Im September publizierte das Unternehmen einen Sicherheitsreport, der eine sehr detaillierte Unfallbilanz enthält. In einem Zeitraum von knapp zwei Jahren und einer insgesamt gefahrenen Strecke von fast 10 Millionen Kilometern waren Waymo-Fahrzeuge in 47 Unfälle verwickelt, meist Auffahrunfälle durch andere Fahrzeuge. Es gab keine Verletzten, und "schuldig" war in 100 Prozent der Fälle die Gegenseite.
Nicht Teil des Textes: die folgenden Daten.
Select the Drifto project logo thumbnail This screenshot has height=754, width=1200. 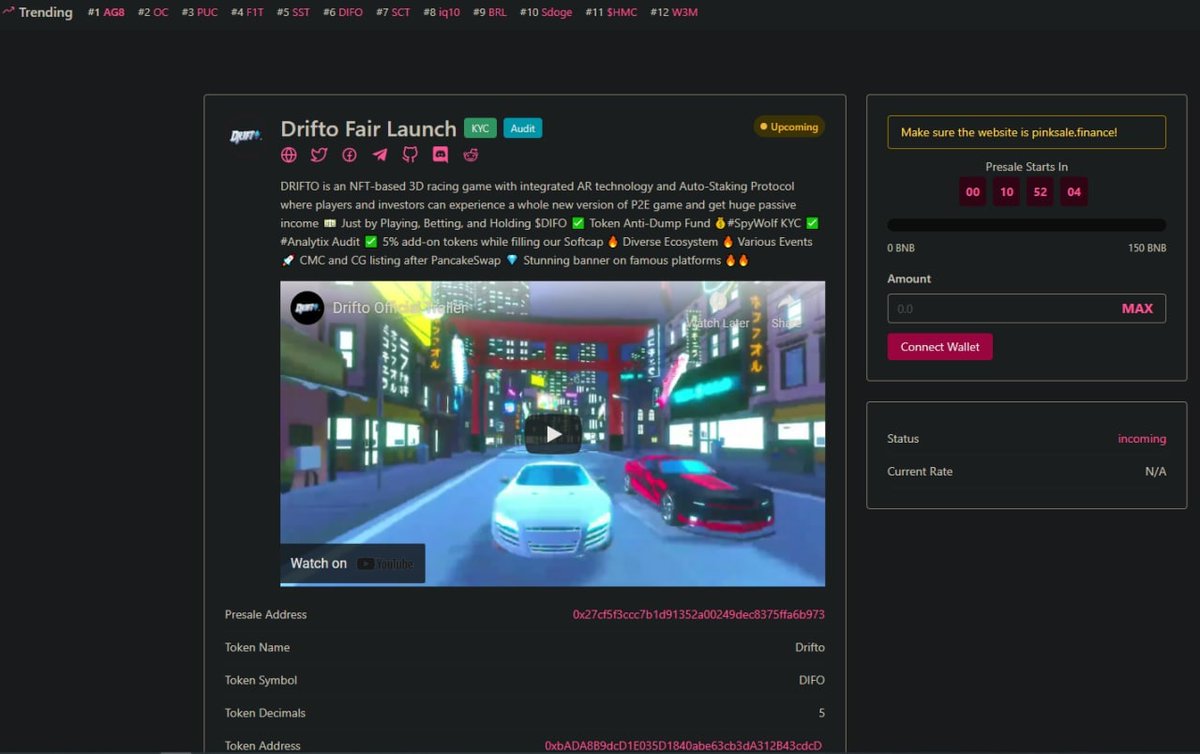click(245, 136)
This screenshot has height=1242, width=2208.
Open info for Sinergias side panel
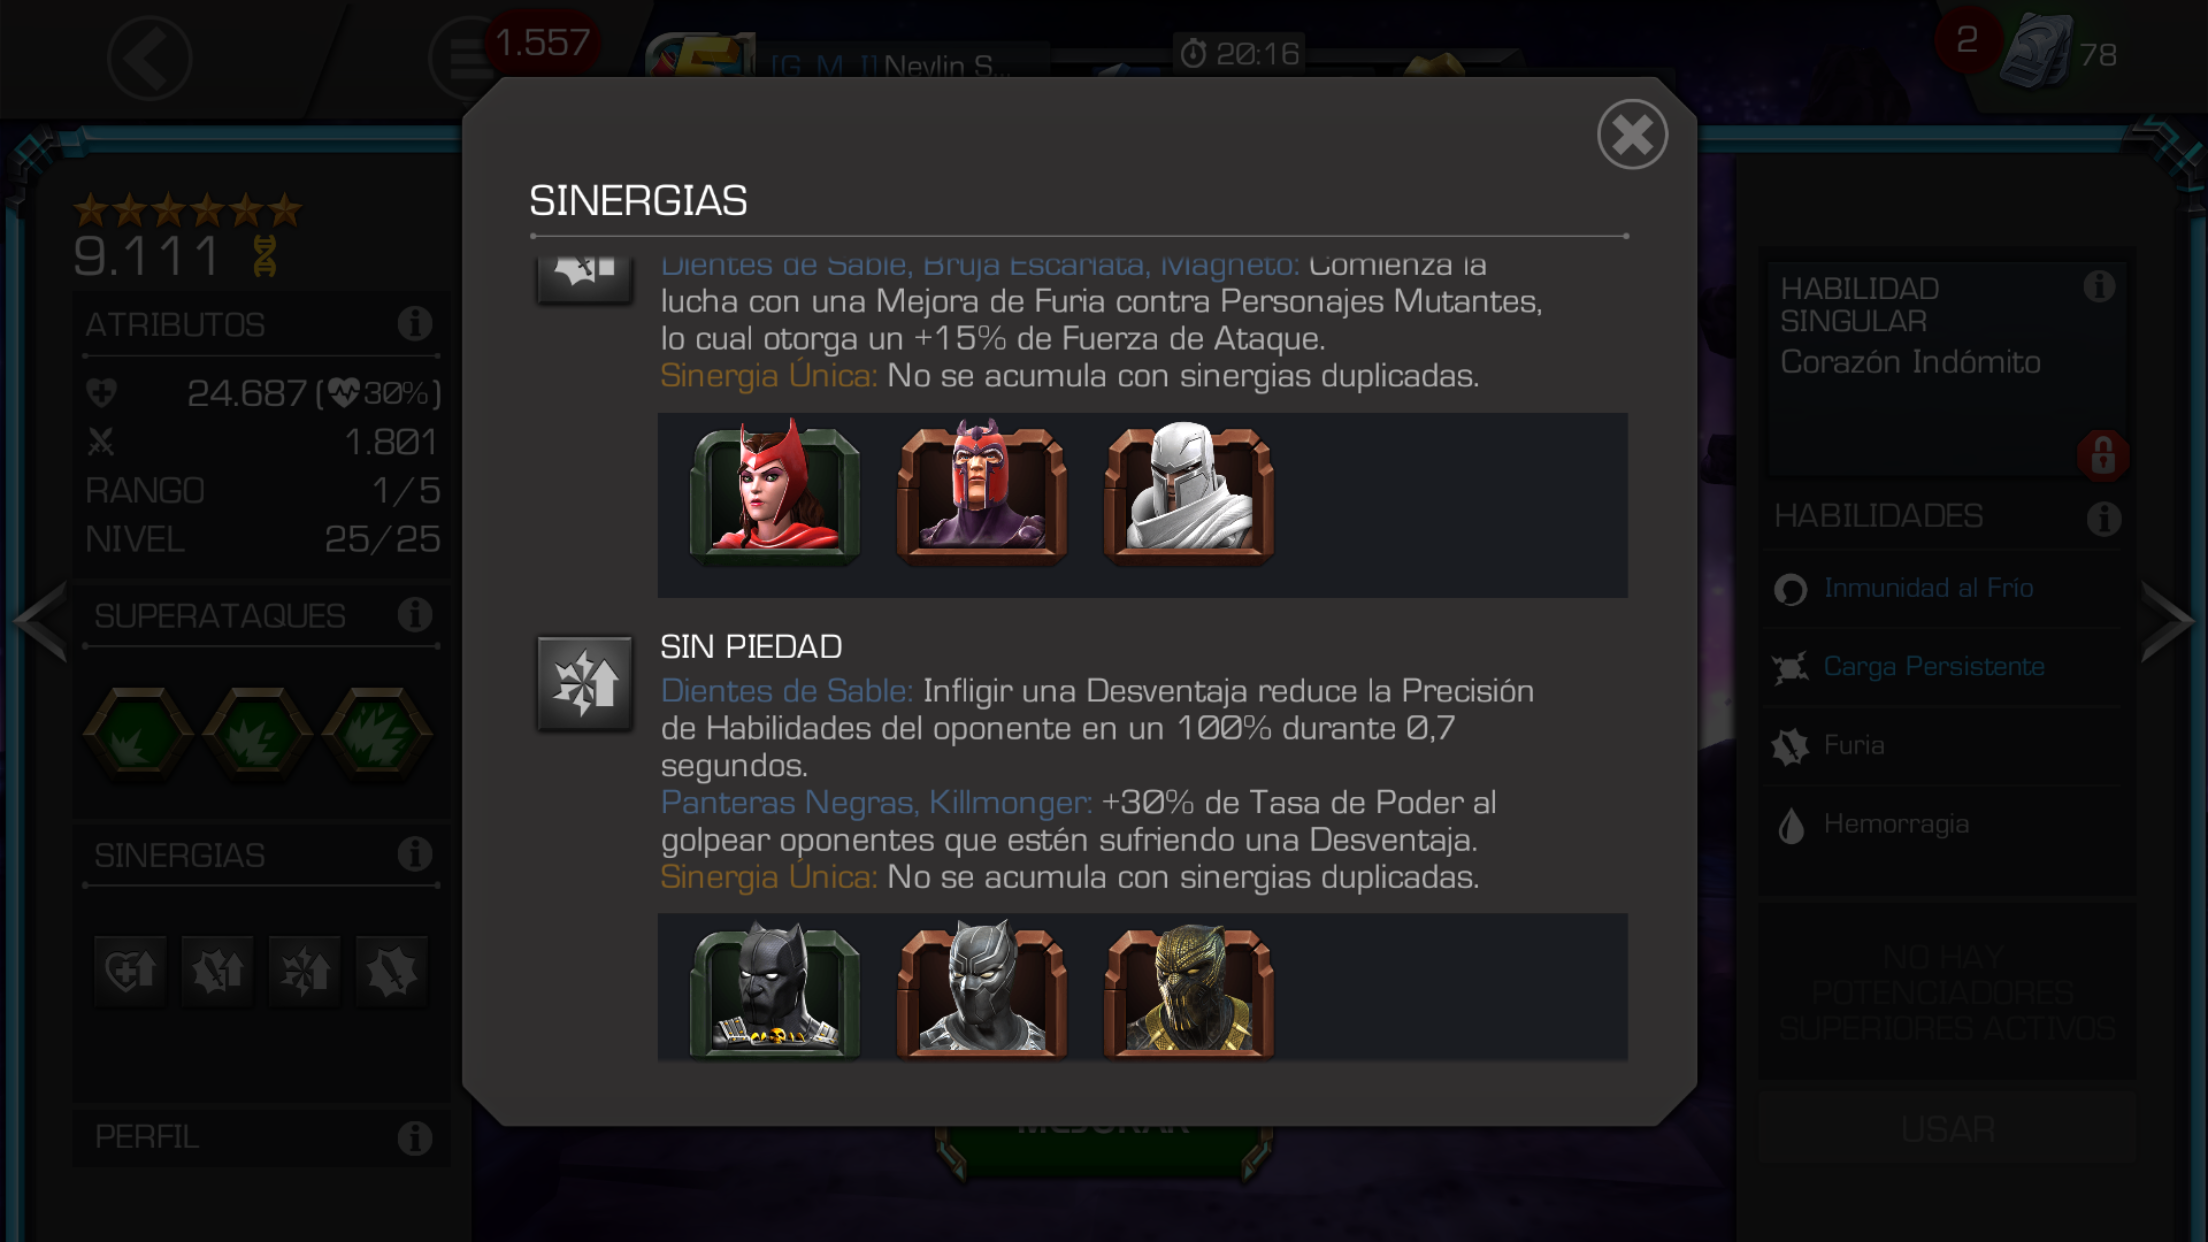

Waymo agiert – anders als Tesla und Uber mit ihren Testläufen – extrem vorsichtig und geht davon aus, dass sich die Technologie nur durchsetzt, wenn sie nahezu unfallfrei von Statten geht,

Die Corona-Pandemie hat also dem Geschäftsmodell nach kurzfristigem Shutdown einen ordentlichen Schub gegeben. "COVID-19 hat deutlich gemacht, wie vollständig selbstfahrende Technologie sichere und hygienische persönliche Mobilitäts- und Lieferservices bieten kann", gab CEO John Krafcik zu Protokoll.